[ACTION ITEM] State only how many lines below include the word "trận".

[Records from a dataset]
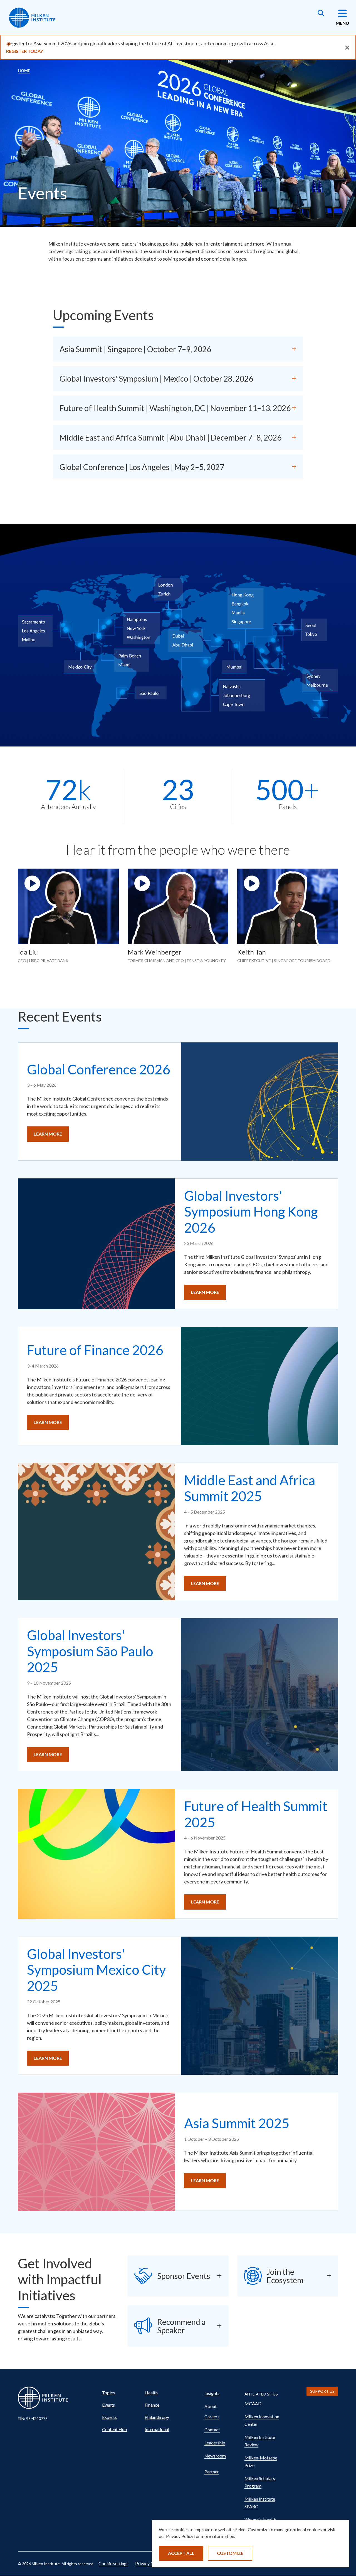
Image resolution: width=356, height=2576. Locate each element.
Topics (108, 2392)
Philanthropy (157, 2417)
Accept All (181, 2553)
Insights (211, 2393)
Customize (230, 2553)
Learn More (48, 1133)
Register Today (24, 51)
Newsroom (215, 2455)
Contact (212, 2429)
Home (24, 70)
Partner (211, 2471)
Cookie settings (113, 2563)
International (157, 2429)
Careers (211, 2416)
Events (108, 2404)
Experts (109, 2417)
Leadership (214, 2442)
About (210, 2406)
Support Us (322, 2391)
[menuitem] (121, 2393)
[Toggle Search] (321, 14)
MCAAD (252, 2403)
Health (151, 2392)
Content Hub (114, 2429)
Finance (152, 2404)
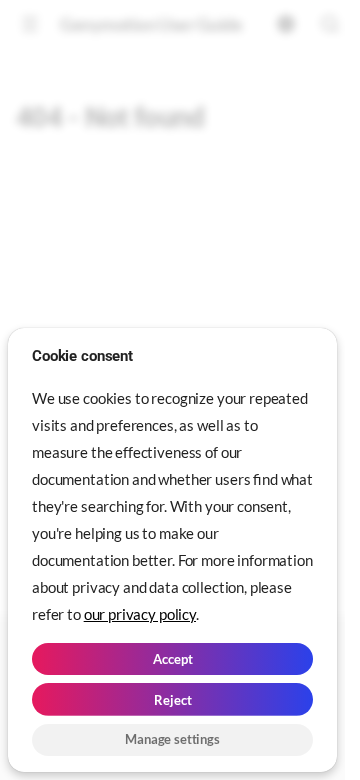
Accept (173, 659)
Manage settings (172, 739)
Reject (173, 700)
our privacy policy (140, 614)
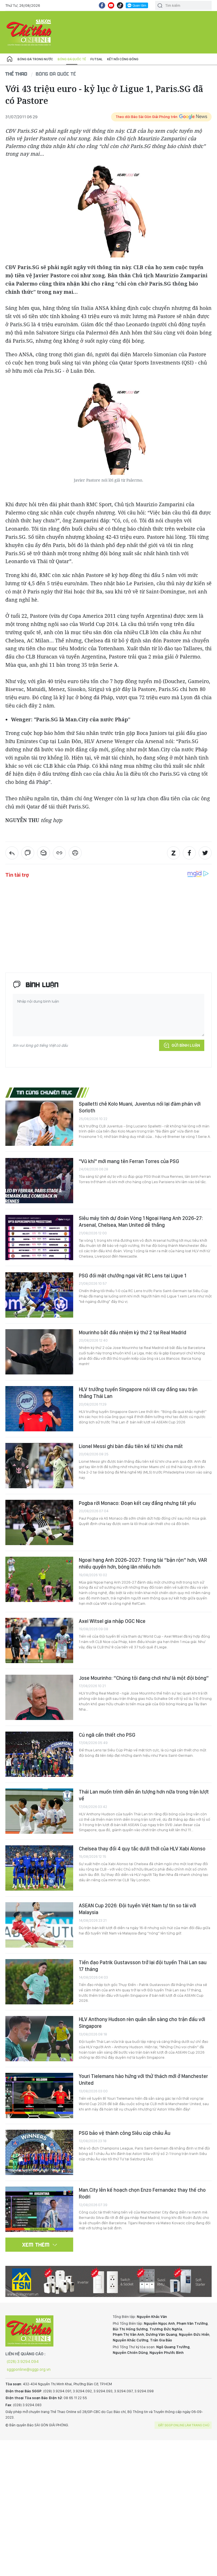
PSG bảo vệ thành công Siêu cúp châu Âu (124, 2133)
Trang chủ (9, 59)
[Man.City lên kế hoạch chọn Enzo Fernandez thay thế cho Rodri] (39, 2209)
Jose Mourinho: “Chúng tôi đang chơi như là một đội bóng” (144, 1678)
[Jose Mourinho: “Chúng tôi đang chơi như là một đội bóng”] (39, 1697)
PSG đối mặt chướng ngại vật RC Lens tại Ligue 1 (132, 1276)
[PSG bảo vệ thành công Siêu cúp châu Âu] (39, 2152)
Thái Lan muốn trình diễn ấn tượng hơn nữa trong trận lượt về (144, 1795)
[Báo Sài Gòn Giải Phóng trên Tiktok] (120, 5)
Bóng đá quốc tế (72, 59)
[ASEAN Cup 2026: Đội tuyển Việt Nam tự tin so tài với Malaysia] (39, 1924)
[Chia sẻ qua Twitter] (205, 852)
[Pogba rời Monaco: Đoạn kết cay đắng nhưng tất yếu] (39, 1522)
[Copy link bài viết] (59, 852)
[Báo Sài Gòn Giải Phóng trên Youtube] (111, 5)
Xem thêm (36, 2245)
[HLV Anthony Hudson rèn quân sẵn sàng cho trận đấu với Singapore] (39, 2038)
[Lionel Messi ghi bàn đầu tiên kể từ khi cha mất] (39, 1465)
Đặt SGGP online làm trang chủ (183, 2425)
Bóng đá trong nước (35, 59)
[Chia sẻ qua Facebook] (189, 852)
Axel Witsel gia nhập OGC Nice (112, 1621)
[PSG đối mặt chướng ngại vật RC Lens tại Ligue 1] (39, 1295)
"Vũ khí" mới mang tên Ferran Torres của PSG (129, 1161)
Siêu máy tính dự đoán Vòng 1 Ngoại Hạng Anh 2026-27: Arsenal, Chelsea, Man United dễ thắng (141, 1221)
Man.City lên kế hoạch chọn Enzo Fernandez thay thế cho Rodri (142, 2193)
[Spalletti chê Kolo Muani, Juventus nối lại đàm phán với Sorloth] (39, 1123)
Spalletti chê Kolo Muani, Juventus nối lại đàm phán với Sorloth (140, 1107)
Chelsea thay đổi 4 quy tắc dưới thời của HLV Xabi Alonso (142, 1849)
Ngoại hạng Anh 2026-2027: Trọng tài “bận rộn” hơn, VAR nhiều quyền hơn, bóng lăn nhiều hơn (143, 1563)
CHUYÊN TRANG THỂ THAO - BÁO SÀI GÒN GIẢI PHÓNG (29, 32)
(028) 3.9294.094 (23, 2361)
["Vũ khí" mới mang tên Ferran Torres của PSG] (39, 1180)
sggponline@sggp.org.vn (29, 2369)
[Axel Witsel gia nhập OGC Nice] (39, 1640)
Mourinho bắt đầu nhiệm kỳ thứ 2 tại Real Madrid (132, 1332)
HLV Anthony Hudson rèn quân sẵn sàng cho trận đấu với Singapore (142, 2022)
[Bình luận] (27, 852)
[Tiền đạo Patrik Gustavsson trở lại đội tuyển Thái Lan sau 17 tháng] (39, 1981)
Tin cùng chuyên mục (44, 1092)
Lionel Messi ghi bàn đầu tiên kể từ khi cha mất (131, 1446)
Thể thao (16, 73)
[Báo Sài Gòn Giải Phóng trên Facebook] (102, 5)
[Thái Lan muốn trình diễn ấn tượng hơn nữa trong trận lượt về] (39, 1811)
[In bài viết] (75, 852)
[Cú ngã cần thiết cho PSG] (39, 1754)
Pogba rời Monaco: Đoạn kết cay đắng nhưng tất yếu (137, 1503)
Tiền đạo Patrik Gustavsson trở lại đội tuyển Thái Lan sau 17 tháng (143, 1965)
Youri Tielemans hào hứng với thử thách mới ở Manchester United (143, 2079)
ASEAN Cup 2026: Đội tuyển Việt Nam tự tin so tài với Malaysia (137, 1908)
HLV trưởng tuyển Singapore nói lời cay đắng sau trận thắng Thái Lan (138, 1392)
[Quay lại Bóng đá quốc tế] (11, 852)
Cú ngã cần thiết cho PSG (107, 1735)
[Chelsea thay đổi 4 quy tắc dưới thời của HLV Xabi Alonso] (39, 1868)
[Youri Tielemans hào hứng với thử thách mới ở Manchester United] (39, 2095)
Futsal (96, 59)
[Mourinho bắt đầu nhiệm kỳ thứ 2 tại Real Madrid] (39, 1351)
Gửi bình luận (186, 1045)
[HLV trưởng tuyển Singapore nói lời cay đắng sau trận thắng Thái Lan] (39, 1408)
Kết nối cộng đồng (122, 59)
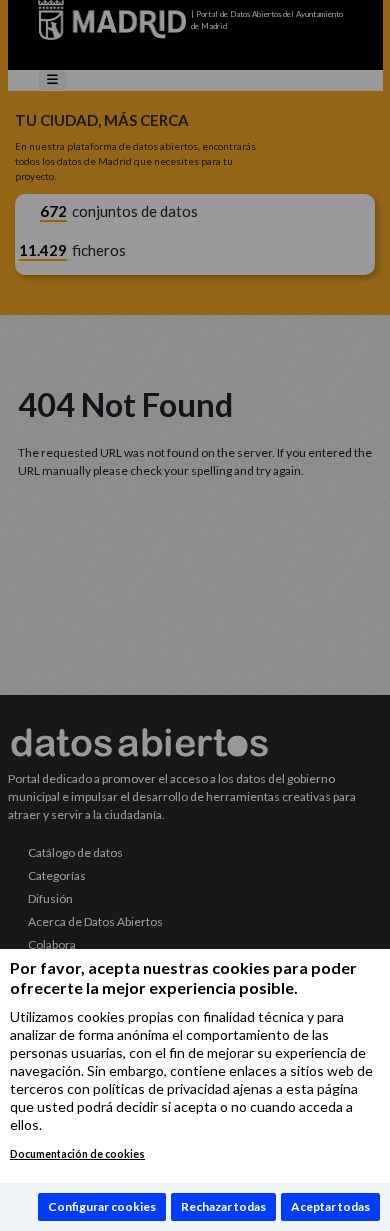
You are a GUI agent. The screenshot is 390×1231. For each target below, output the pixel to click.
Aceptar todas (330, 1206)
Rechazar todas (223, 1206)
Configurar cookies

[SOLUTION TO THE EXERCISE] 6